• **DATA FOR PROCESSING**:
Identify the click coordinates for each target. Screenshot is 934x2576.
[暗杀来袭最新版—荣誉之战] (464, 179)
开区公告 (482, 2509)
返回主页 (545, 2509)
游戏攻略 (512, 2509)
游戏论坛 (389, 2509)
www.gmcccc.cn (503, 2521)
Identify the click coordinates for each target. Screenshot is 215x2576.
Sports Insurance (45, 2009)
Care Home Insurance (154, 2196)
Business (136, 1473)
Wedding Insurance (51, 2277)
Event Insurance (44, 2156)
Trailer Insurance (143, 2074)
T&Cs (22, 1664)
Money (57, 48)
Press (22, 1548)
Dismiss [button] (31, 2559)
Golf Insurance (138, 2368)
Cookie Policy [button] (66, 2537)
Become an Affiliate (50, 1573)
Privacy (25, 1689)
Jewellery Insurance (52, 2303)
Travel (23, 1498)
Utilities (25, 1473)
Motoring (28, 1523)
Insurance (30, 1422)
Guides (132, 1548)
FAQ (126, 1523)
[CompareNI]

• **EXERCISE BRIEF**: Output the material above in full. Change nothing.

• **SOLUTION TO THIS EXERCISE**:
Identify the click coordinates for each target. Screenshot is 934x2576.
[暗杀来袭最新版—荣誉之战] (464, 179)
开区公告 (482, 2509)
返回主页 (545, 2509)
游戏攻略 (512, 2509)
游戏论坛 (389, 2509)
www.gmcccc.cn (503, 2521)
Identify the click coordinates for each target. Screenshot is 215x2576.
Sports Insurance (45, 2009)
Care Home Insurance (154, 2196)
Business (136, 1473)
Wedding Insurance (51, 2277)
Event Insurance (44, 2156)
Trailer Insurance (143, 2074)
T&Cs (22, 1664)
Money (57, 48)
Press (22, 1548)
Dismiss [button] (31, 2559)
Golf Insurance (138, 2368)
Cookie Policy [button] (66, 2537)
Become an Affiliate (50, 1573)
Privacy (25, 1689)
Jewellery Insurance (52, 2303)
Travel (23, 1498)
Utilities (25, 1473)
Motoring (28, 1523)
Insurance (30, 1422)
Guides (132, 1548)
FAQ (126, 1523)
[CompareNI]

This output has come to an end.